The center offers care for homeless
and has been an exercise
in island teamwork


By Helen Altonn
haltonn@starbulletin.com

Question: What do high school football players, Rotary Club members, doctors, dentists, nurses and other citizens have in common?

Answer: The Aloha Medical Mission's new free clinic at Palama Settlement, 810 N. Vineyard Blvd.

The formal opening and blessing will be at 5 p.m. Tuesday with U.S. Sen. Daniel Inouye invited as guest of honor, but the doors were opened to patients May 28.

Dr. Ramon Sy, Aloha Medical Mission president, and Dr. Jorge Camara, vice president, praised volunteers Lynn Watanabe and Colleen Minami for spearheading efforts to establish the new clinic.

The nonprofit mission, which takes volunteer medical teams to care for people in impoverished and remote areas of the Pacific and Southeast Asia, opened a Honolulu clinic in 1995 at the Institute for Human Services.

Initially, it served the homeless but expanded to meet needs of the growing immigrant and medically uninsured population, requiring a bigger space.

Palama Settlement offered Corbett House for $500 a month for 20 years, but it needed a total renovation, Watanabe said.

Group Builders offered the mission a good deal and many other groups and individuals voluntarily joined the project, she said.

Among them were Farrington High School's football players, who helped lay a concrete slab in the back yard, and the Sunrise and Sunset Rotary Clubs of Honolulu, which helped to tear out old flooring and paint and move in supplies.

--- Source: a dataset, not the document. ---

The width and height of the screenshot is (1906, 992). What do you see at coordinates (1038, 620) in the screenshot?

The clinic, open from 4:30 to 7:30 p.m. Monday through Friday, also runs on volunteers.

Camara said the clinic offers "a great opportunity for physicians who have always wanted to join our mission, yet don't have an opportunity to travel overseas, to help our needy people right here."

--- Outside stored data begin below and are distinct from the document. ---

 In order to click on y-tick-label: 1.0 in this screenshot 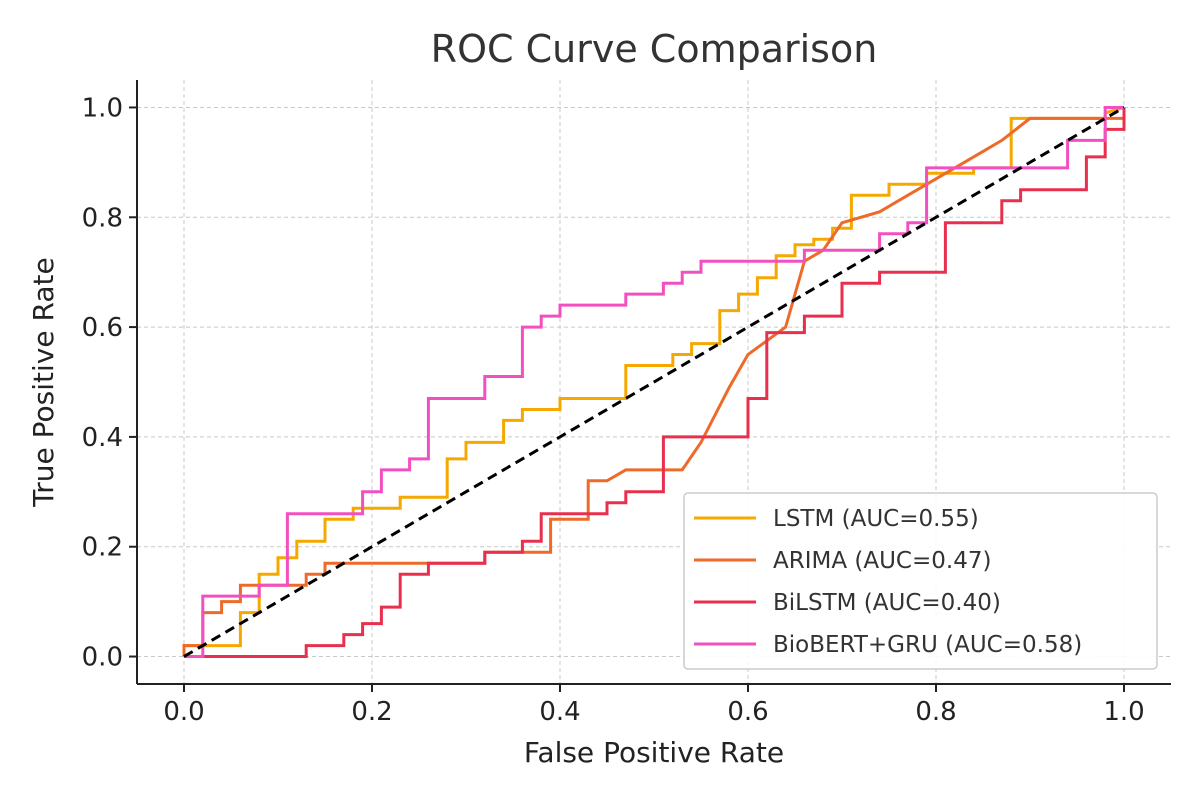, I will do `click(102, 108)`.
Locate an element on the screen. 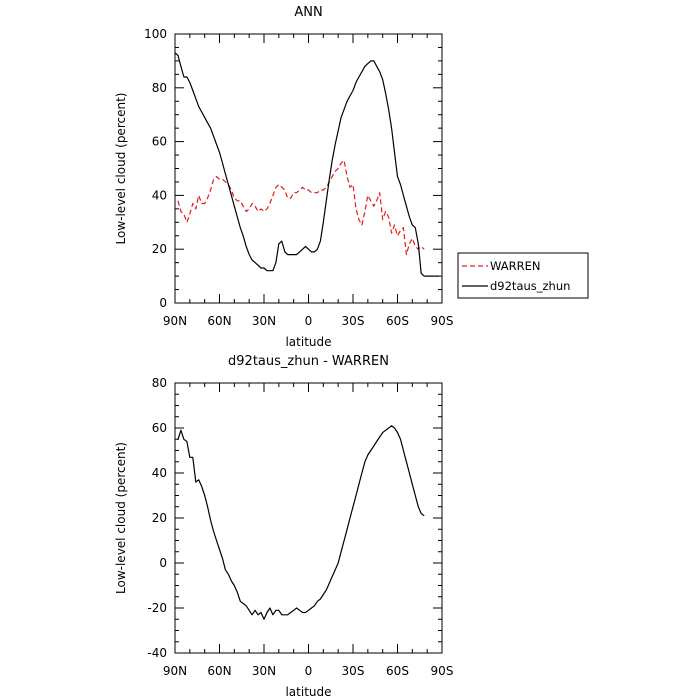 The width and height of the screenshot is (700, 700). y-tick-label: -20 is located at coordinates (157, 608).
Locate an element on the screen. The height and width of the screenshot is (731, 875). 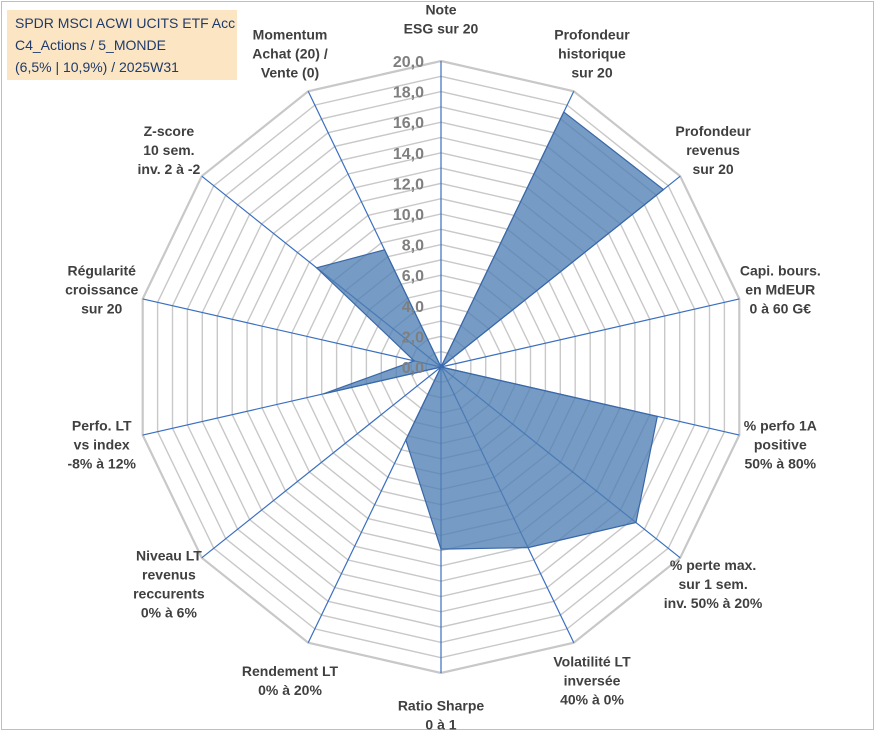
tick-label: 14,0 is located at coordinates (408, 154).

About 50 doctors, 45 nurses and eight dentists work there at least once a month, Watanabe said. The Hawaii Dental Association also is assisting with Dental Samaritans, drawn from HDA members.

"The rest are lay people like me who do anything," Watanabe said, noting a lot of paperwork, computer work and scheduling of volunteers is required. Patient records must be filed and maintained for seven years, she said.

Three part-time staff members, a manager, nurse and dental technician, are all volunteers. Minami, a registered nurse, is clinic administrator and Watanabe is Aloha Medical Mission vice president for community relations. Both are board members.

At IHS, the clinic was treating 2,500 to 3,000 patients a year.

"With the new clinic," Sy said, "someone will always have a place to go for limited medical and dental care."

Services include school physical examinations and immunizations, pre-job physical exams, tuberculin skin tests, care for simple acute infections and basic dental procedures.

About $450,000 was raised in grants and donations to transform Corbett House into a clinic and start the operation, which costs about $75,000 a year, Watanabe said. Donors included the Harry & Jeanette Weinberg Foundation, the HMSA Foundation, Strong Foundation, Hawaii Community Foundation, Hawaii Dental Service Foundation and the Sunrise Rotary. The state Immigrant Health Initiative also provided some funds.